A Knoxville family lost its tax return to identity theft when they needed it the most.
J.J. Stambaugh, a former reporter for the Knoxville News Sentinel, filed his taxes several months ago with expectations of receiving a tax return of more than $6,500.
It's money Stambaugh's family desperately needs. Stambaugh's family has racked up tens of thousands of dollars in medical bills due to his four-year fight with chronic Pancreatitis. He said he takes 15 types of medication a day.
"Early stage organ failure as one of my specialists put it," Stambaugh said.
The Stambaugh's first thought something was wrong with their tax return after they went a few weeks without receiving it. J.J. Stambaugh made phone calls to the IRS, which he said repeatedly gave him different dates as to when it would come.
Then, last week, Stambaugh called the IRS again.
"I talked to a gentleman at the IRS who explained to me that some individual had stolen my social security number and had been able to file for an e-return," Stambaugh said.
After 17 hospital visits, Stambaugh believes someone in the medical system may have gotten a hold of his social security number. But right now, he and his wife, Jenna, are curious as to how anyone could receive their tax refund so easily.
"You go some place and you expect people to be caring and looking out for you, not looking for people to steal from," Jenna Stambaugh said.
According to IRS spokesperson Dan Boone, tax fraud cases have increased across the country as millions of taxpayers move across the country and change jobs.
"The IRS understands that being a victim of ID theft is a frustrating process. ID theft perpetrators are hitting credit card companies, banks and other financial institutions, and the tax system is not immune," Brown said in a statement.
Brown told 10News in January the IRS and Department of Justice targeted dozens of alleged tax fraud criminal in 23 states. It arrested 58 people and is looking to capture more.

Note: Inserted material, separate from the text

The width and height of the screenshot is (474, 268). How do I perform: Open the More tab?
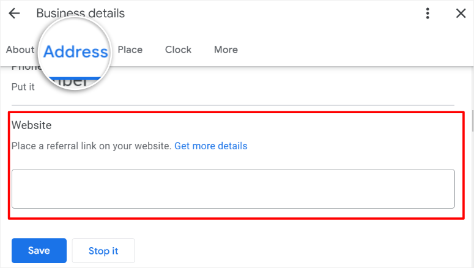[226, 50]
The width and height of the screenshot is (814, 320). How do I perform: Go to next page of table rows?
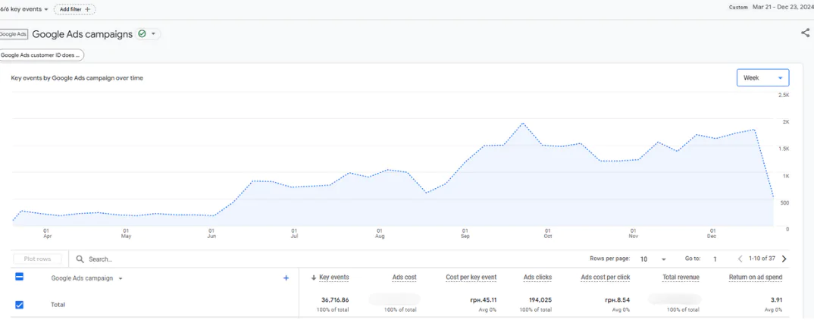[784, 259]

In 2011, the IRS said it stopped more than 260,000 fraudulent refunds related to ID theft and protected more than $1.4 billion in refunds.
"We have tightened up fraud filters in the processing system and have created an Identity Protection Specialized Unit to help victims through the process of getting their rightful refunds," Brown's statement said.
But, for right now, that doesn't help the Stambaughs who said the IRS told them it might take six months before their tax problems are straightened out.
He said the whole incident disturbs him because he was hoping to take his daughter and wife to Disney World before his health deteriorated to the point in which he could not do so. After receiving multiple press rewards for his work with the News-Sentinel, Stambaugh said he was just confused as to how all of this has happened.
"I was a good reporter, had just won the Golden Press Card award in fact," Stambaugh said. "That's the highest award you can get around here and the next thing you know, it's all gone. You get sick and it's all gone."
Stambaugh told 10News he plans to soon talk to the Knoxville Police Department about his stolen identity theft case. He still needs to talk to authorities on the state and federal levels as well.
His wife Jenna has set up a charity named "Save Our Stambaughs". You can find it by clicking here.
The IRS could not comment on their specific case because of legal reasons. However, the agency urges anyone who finds themselves in a hardship situation to contact their Taxpayer Advocate Service at 1-877-777-4778. It also asks that anyone who is a victim of ID theft related tax fraud contact its special unit at 1-800-908-4490.